Reduce carbon dioxide by 55% – call
EIGHT EU states have called on the bloc’s incoming top climate official, Frans Timmermans, to raise the EU’s carbon dioxide reduction target for 2030 by as much as 15% to 55% – from 40%.
Environment ministers from Spain, Portugal, Latvia, Sweden and four other EU countries presented their demand in a letter ahead of Timmermans’s confirmation hearing in the European Parliament that was due to take place late yesterday.
While there is broad – if not unanimous – support for the EU to achieve net-zero emissions by 2050, there are differences among members over how much progress should have been made by 2030.
In 2018, the majority of EU states agreed on a 40% reduction – a goal some have criticised as not ambitious enough.
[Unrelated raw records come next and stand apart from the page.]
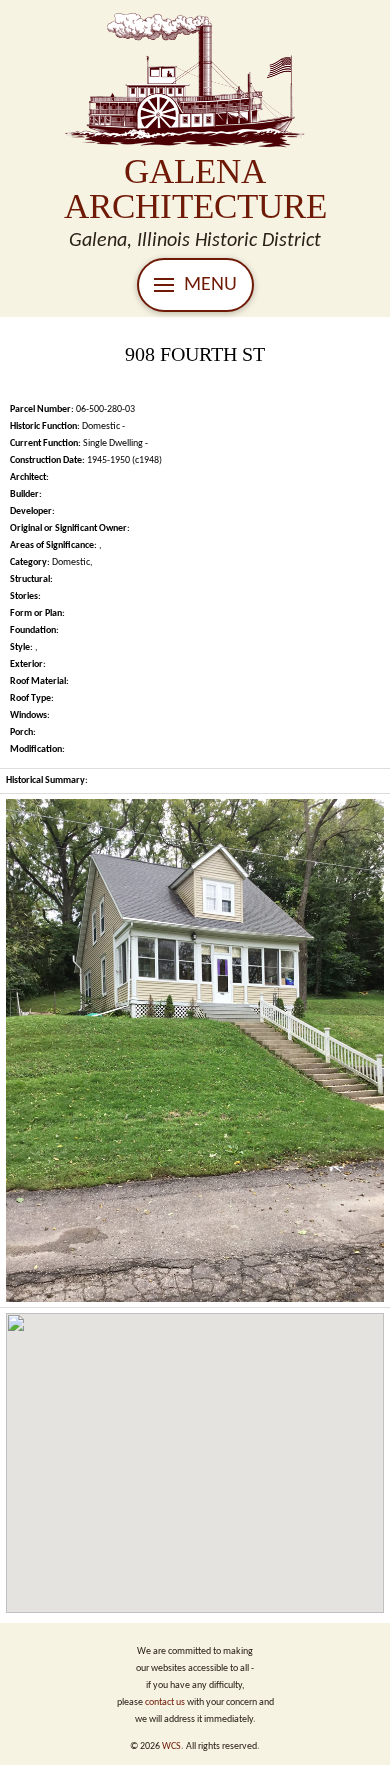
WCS (171, 1746)
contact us (165, 1702)
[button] (195, 285)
Timmermans was to due be on the stand yesterday as the proposed executive vice-president for the European Green Deal, the signature climate and environmental policy package of the incoming head of the bloc’s powerful European Commission president-elect, Ursula von der Leyen.
The letter asks for increased ambitions “to underpin the European Green Deal to drive the in-depth transformation, and bold measures needed across all sectors of the economy”.
Von der Leyen has already tasked Timmermans, a former Dutch foreign minister, with increasing the 2030 goal from 40% to “at least” 50%.
Germany, where chancellor Angela Merkel has spoken in favour of the 55% target, did not sign the letter after its government ministries in Berlin failed to agree on a set of climate-protection measures earlier this month.
Sebastian Mang, EU climate policy adviser at activist organisation Greenpeace, called Germany’s absence “conspicuous”.
Germany hesitated over backing the net-zero 2050 target, fearing it might open a door for the bloc to reassess its 2030 goal and hurt its car-manufacturing industry.
It did, however, back both the 2030 and 2050 goals at an EU summit in June.